Brow Beat

Culture Nerds Get a Longform All Their Own

My daily reading habits have changed completely thanks to smartphone apps like Instapaper and websites like Longform.org, which collects nonfiction pieces that are “too long and too interesting to be read on a web browser” (and which, incidentally, presents weird and wonderful reading lists each week for Slate). Now, when I’m stuck on the subway or in a long, slow-as-molasses bank line, I no longer get that panicked, frantic feeling: There’s always something good on my iPhone to keep me occupied and chilled-out.

So I was excited to see today’s announcement  that Longform.org is partnering on a sister site called Let’s Get Critical, which is dedicated to cultural criticism, essays, and reviews. It’s already stocked with some great content, from Sherman Alexie on why the best kids books are “written in blood” to Zadie Smith’s influential New York Review of Books essay on young people and the Internet. (Slate’s got a few representatives in there, too.)

In her announcement about the launch, Let’s Get Critical’s editor, Alexandra Lange, notes that she was inspired by Maud Newton’s recent New York Times Magazine essay about David Foster Wallace’s influence on Internet-speak, which closed by saying, “the best way to make an argument is to make it, straightforwardly, honestly, passionately, without regard to whether people will like you afterward.”

“That’s just what I want to read, and plan to collect,” Lange writes.

(Entries on finding words and elements)
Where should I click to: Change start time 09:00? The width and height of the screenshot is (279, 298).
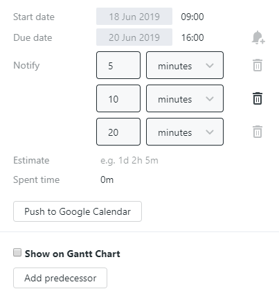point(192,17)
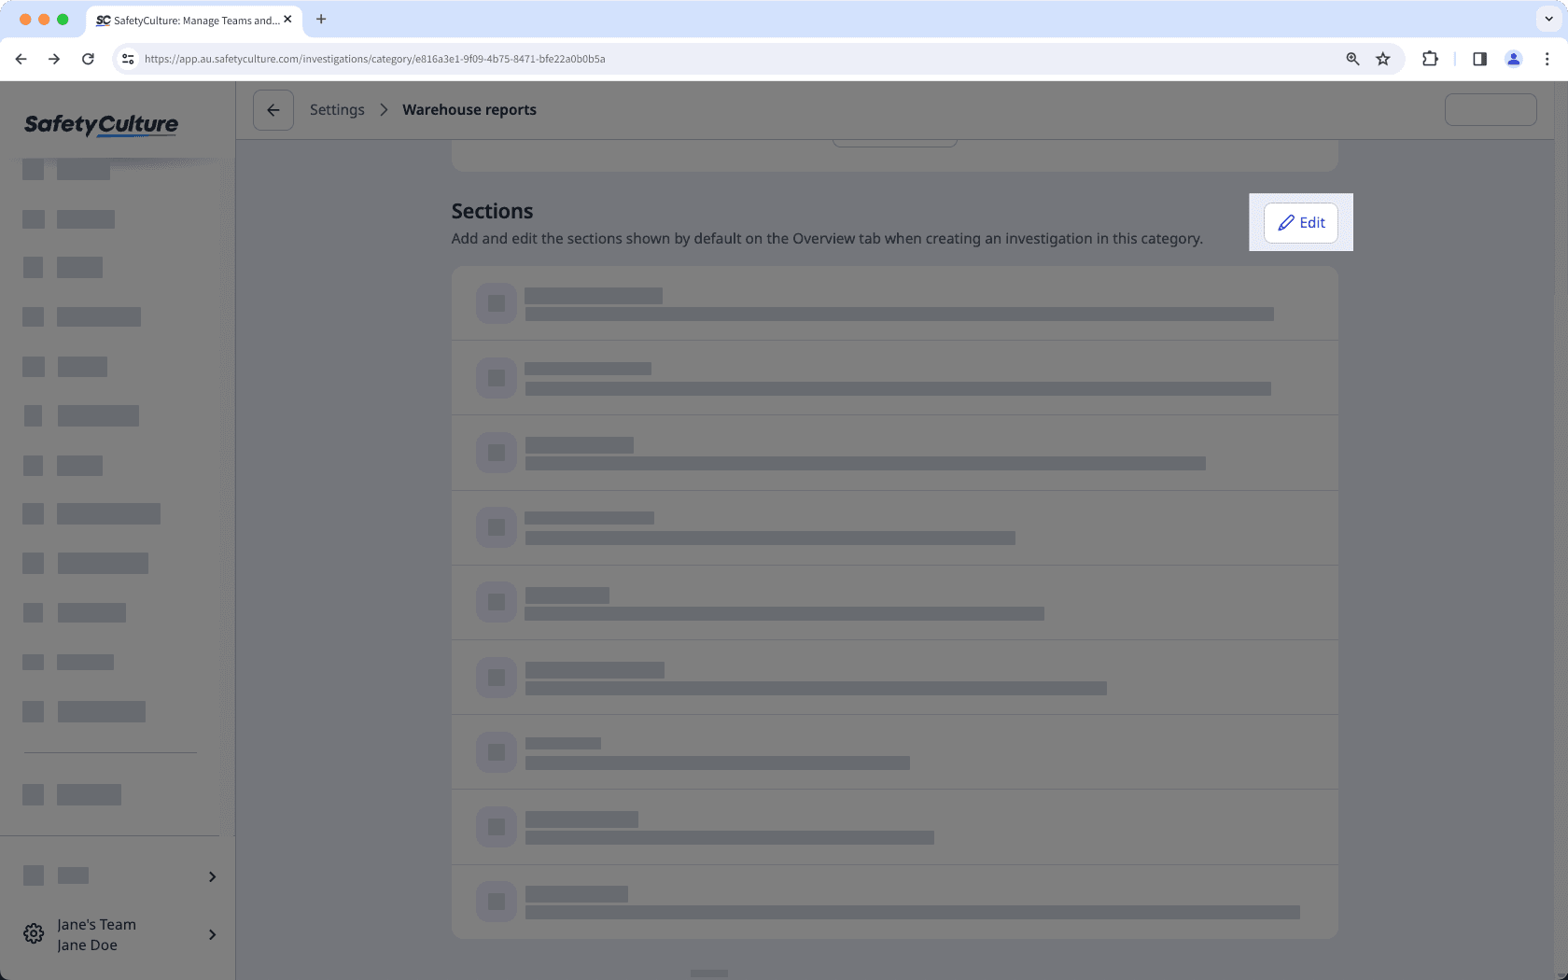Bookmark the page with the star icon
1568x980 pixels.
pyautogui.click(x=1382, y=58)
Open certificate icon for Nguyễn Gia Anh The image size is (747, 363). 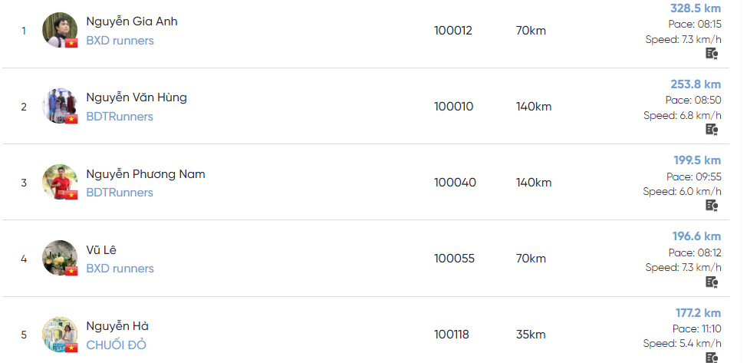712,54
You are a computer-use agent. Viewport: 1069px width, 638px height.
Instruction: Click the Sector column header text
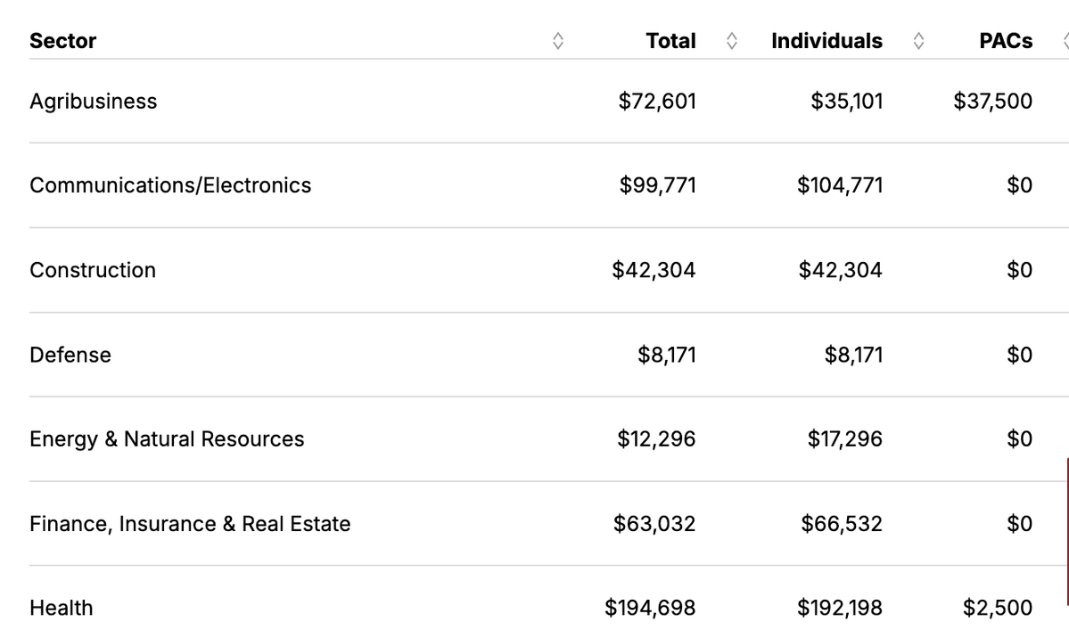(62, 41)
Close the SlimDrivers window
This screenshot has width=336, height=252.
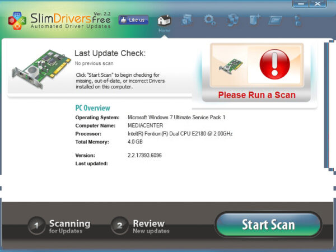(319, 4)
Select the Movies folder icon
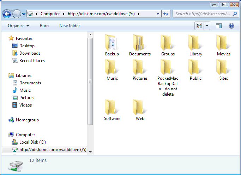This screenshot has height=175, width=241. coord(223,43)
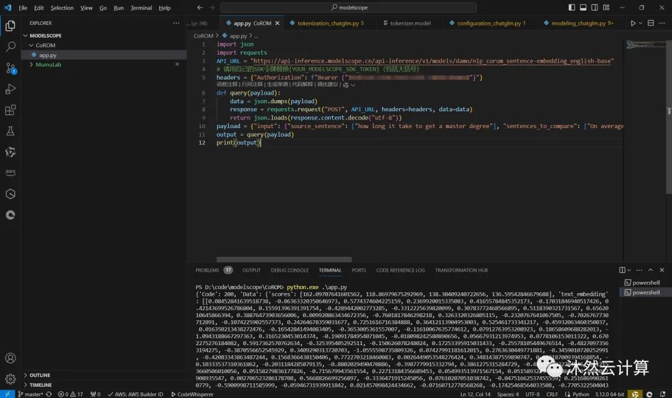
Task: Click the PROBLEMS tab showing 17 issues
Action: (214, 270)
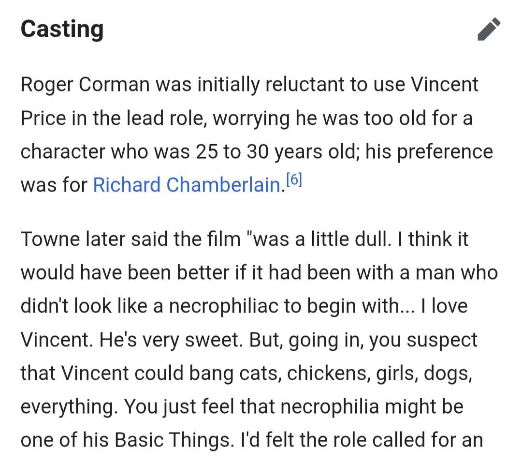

==

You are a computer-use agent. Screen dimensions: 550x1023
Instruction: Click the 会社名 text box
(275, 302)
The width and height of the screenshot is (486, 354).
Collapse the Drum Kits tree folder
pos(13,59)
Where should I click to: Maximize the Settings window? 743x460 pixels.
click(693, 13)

---

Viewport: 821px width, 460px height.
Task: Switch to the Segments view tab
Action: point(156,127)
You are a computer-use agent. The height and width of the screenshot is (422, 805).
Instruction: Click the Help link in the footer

_Work to do_.
Answer these questions about the Brow Beat post above:
1. What is the name of the sister site that Longform.org is partnering on?
2. Who is that site's editor?
3. Whose New York Review of Books essay on young people and the Internet does the site already include?

_Solution_.
1. Let's Get Critical
2. Alexandra Lange
3. Zadie Smith's